Je suis en surpoids depuis l’âge de sept ans, et je crois avoir fait le tour des régimes. L’analyse psychologique est faite et je tente aujourd’hui d’appliquer vos principes. Ce qui est d’après moi, encore plus difficile car il n’y a plus de cadre. C’est le principe même.
J’ai consulté un de vos praticiens sur Toulouse, ms le courant n’est pas vraiment passé. Du moins pas assez par rapport à la contrainte d’aller consulter une fois par semaine en centre ville, pour faire l’analyse du carnet alimentaire que je peux faire moi-même. J’ai appelé le G.R.O.S. ce matin, et hélas il n’y a pas d’autres patriciens plus pratiques pour moi sur la région.
Pourtant il est très difficile de chasser les idées préconçues que tout le monde a aujourd’hui, comme le pain fait grossir, le sucre etc.….(d’ailleurs, pourquoi suis-je arrivée à maigrir en mangeant beaucoup mais en supprimant les sucres rapides (style Montignac) ? J’ai pourtant mangé plus qu’à ma faim ?) J’aurais aimé me faire aider pour comprendre. Je suis persuadée que vous êtes dans le vrai puisque j’ai repris tous mes kilos à chaque régime.
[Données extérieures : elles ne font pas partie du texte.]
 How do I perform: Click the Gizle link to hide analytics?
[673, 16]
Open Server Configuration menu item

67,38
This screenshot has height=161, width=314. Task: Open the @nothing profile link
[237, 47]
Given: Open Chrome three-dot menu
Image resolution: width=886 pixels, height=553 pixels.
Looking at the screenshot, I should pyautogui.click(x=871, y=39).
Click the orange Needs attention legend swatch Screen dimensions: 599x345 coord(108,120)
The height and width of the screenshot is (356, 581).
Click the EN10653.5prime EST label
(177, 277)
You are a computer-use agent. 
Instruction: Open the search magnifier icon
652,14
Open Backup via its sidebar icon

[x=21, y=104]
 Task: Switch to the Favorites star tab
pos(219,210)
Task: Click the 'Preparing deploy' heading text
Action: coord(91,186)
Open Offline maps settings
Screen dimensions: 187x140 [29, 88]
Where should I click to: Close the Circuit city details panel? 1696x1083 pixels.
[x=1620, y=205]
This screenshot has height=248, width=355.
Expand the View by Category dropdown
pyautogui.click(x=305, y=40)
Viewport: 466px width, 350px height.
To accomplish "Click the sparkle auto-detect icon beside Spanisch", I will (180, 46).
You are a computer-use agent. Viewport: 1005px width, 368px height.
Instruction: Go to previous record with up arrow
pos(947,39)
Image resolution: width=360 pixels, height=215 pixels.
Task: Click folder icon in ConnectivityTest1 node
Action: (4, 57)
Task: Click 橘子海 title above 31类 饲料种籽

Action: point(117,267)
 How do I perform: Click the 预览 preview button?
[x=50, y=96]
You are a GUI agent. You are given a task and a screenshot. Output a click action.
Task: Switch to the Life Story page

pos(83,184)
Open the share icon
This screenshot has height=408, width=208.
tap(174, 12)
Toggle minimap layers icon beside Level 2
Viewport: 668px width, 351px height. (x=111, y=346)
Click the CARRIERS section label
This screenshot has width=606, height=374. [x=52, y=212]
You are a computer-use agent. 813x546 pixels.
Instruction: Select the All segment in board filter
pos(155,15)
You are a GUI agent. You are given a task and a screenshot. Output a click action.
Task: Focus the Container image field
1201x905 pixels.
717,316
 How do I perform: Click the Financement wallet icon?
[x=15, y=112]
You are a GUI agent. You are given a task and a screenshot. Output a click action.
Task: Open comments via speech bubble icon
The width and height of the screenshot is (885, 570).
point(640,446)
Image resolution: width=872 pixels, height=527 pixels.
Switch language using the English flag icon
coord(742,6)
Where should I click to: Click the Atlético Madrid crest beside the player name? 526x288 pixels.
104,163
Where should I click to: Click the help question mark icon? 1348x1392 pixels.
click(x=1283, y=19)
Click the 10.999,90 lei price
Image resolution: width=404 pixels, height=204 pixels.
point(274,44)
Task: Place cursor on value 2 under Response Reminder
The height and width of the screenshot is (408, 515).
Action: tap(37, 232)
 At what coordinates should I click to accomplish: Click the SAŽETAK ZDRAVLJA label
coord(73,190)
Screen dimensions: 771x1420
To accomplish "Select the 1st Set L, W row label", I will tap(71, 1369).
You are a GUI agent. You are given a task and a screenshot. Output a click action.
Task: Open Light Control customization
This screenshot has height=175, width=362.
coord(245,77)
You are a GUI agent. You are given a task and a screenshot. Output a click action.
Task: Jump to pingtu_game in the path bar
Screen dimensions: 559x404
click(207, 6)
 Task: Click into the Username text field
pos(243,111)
Travaillant actuellement dans l’informatique je suis très attirée par le sujet, pour moi et aussi pour aider d’autres personnes qui sont en souffrance. Cela fait 30 ans que ce problème fait partie de ma vie, si au moins ça pouvait servir. Mais n’ayant aucune formation je ne peux pas exercer le métier de nutritionniste et vivant seule, je ne peux me permettre d’arrêter de travailler pour reprendre les études d’un BTS de diététicienne.
Existe il des associations de soutien qui appliqueraient vos idées ? J’imaginerais une association qui ferait des séances de dégustations de tout aliment (du chocolat aux légumes, vin, pâtisserie) pour réapprendre à analyser le goût etc.…un style de « gourmands anonymes » qui s’appuierait sur les principes du G.R.O.S. Est-ce qu’on vous a déjà contacté pour ça ? Hors de question de créer quelque chose du style Weight Watchers. Attendu que cela créerait à nouveau un cadre…d’où idée de régime.….
Plus un club basé sur la gourmandise, sur des exercices pour retrouver la satiété, une aide pour ceux qui doutent …
Merci de me donner votre avis là-dessus,
Dans cette attente, recevez, Madame, Monsieur, mes sincères salutations.
Bénédicte, le 15/01/07

Que de bonnes idées, malheureusement rien à notre connaissance n’a été créé dans ce sens. La dégustation s’apprend, puisque les personnes intéressées par l’œnologie se forment. Pour une formation à la dégustation, vous pouvez vous adresser à l’Institut du goût, à Tours, et l’équipe de CQFDgustation (www.degustation.net). Pourquoi ne pas créer vous-même vos ateliers de dégustation ? On n’est jamais mieux servi que par soi-même.